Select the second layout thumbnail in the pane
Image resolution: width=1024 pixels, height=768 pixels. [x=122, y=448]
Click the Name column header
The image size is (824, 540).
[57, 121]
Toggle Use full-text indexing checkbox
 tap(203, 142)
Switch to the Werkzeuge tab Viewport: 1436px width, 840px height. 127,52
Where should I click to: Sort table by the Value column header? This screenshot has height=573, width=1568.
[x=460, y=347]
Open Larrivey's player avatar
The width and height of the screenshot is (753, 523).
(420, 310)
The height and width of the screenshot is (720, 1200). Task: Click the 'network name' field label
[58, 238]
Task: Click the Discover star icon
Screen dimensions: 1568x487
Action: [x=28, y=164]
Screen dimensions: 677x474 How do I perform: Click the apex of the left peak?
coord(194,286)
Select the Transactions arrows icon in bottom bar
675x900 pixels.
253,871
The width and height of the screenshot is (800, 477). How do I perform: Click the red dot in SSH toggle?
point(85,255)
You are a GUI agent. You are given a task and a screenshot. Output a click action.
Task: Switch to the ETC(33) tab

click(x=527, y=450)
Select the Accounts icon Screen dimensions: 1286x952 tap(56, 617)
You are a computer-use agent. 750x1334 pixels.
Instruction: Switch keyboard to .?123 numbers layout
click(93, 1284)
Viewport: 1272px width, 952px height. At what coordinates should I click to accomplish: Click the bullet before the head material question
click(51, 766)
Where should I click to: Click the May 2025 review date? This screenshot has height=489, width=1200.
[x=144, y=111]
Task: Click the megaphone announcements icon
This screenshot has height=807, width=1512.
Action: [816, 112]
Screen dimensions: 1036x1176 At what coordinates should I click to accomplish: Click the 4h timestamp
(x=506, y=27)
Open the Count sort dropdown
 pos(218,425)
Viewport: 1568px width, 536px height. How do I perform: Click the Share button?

+++

Aim of the task: Render the material as a JSON list of strings, one string per line and no blank lines, from the line containing "The height and" up to and including the line containing "Action: [x=28, y=164]".

Task answer:
[
  "The height and width of the screenshot is (720, 1200). Task: Click the 'network name' field label",
  "[58, 238]",
  "Task: Click the Discover star icon",
  "Screen dimensions: 1568x487",
  "Action: [x=28, y=164]"
]